RE: glyph selection for Unicode in browsers

From: Murray Sargent (murrays@Exchange.Microsoft.com)
Date: Thu Sep 26 2002 - 20:24:08 EDT

  • Next message: Kenneth Whistler: "Re: Keys. (derives from Re: Sequences of combining characters.)"

    I don't think the idea is that codepage equals language. Rather codepage
    equals a writing system, which consists of one or more scripts (e.g., 6
    scripts for ShiftJIS). As such the codepage is a useful cue in choosing
    an appropriate font for rendering text.

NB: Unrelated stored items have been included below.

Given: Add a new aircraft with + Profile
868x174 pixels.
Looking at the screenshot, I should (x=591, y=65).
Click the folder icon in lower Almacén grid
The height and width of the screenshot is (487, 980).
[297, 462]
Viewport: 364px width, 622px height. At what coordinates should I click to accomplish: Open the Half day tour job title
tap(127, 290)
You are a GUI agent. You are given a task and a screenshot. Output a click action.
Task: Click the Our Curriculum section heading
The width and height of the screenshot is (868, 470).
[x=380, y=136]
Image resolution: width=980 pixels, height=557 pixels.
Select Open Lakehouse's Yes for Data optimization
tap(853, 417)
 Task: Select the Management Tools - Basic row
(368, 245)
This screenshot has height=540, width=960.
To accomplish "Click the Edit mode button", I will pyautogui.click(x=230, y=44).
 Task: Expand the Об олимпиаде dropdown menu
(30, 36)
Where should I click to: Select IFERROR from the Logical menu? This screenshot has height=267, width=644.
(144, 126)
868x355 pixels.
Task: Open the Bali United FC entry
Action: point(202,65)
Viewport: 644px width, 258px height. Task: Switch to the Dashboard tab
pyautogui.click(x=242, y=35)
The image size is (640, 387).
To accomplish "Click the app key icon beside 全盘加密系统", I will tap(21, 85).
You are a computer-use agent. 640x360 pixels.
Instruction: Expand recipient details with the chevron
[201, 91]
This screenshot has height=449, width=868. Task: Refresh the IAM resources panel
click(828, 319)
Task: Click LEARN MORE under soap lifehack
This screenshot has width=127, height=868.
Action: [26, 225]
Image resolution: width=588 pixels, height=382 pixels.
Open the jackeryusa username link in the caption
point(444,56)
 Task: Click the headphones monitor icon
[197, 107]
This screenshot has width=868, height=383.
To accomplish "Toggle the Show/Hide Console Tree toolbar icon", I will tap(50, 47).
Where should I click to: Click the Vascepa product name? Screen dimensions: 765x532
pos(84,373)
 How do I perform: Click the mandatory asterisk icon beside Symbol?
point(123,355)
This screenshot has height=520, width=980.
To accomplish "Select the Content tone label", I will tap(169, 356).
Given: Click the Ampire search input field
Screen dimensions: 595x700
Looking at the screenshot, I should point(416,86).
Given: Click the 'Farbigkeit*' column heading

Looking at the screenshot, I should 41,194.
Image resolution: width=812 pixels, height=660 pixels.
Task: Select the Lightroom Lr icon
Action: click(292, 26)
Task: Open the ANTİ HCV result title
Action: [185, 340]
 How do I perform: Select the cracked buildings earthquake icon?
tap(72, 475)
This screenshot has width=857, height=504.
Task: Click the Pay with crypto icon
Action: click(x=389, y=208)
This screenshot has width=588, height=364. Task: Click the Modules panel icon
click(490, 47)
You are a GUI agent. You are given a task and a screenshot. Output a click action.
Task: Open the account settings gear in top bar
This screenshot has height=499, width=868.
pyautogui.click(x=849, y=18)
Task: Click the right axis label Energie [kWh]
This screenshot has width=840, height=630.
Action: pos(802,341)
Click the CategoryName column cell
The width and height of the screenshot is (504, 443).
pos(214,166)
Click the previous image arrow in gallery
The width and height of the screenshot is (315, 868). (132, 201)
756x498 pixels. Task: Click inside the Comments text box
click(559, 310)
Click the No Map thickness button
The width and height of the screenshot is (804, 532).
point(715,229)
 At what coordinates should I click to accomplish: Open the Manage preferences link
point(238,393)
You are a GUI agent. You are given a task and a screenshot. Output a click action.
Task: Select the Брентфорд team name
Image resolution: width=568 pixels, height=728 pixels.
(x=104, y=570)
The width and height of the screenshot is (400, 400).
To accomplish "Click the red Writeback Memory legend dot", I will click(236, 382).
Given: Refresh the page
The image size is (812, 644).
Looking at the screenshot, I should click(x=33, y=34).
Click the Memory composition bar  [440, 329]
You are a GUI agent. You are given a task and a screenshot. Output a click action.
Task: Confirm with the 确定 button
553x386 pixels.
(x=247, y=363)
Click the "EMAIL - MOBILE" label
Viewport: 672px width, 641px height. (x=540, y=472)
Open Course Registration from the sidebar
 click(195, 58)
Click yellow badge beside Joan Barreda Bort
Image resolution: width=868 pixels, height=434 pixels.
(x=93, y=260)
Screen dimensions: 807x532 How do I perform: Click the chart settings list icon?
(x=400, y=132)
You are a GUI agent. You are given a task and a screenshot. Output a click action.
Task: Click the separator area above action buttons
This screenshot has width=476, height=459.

In the RichEdit edit engine, we
    use a codepage generalization called a CharRep and break Unicode plain
    text into runs of text each characterized by a particular CharRep. We
    then bind these runs to appropriate fonts for rendering. There are many
    additional considerations, so unfortunately this isn't an easy task. But
    with enough refinements it works quite well.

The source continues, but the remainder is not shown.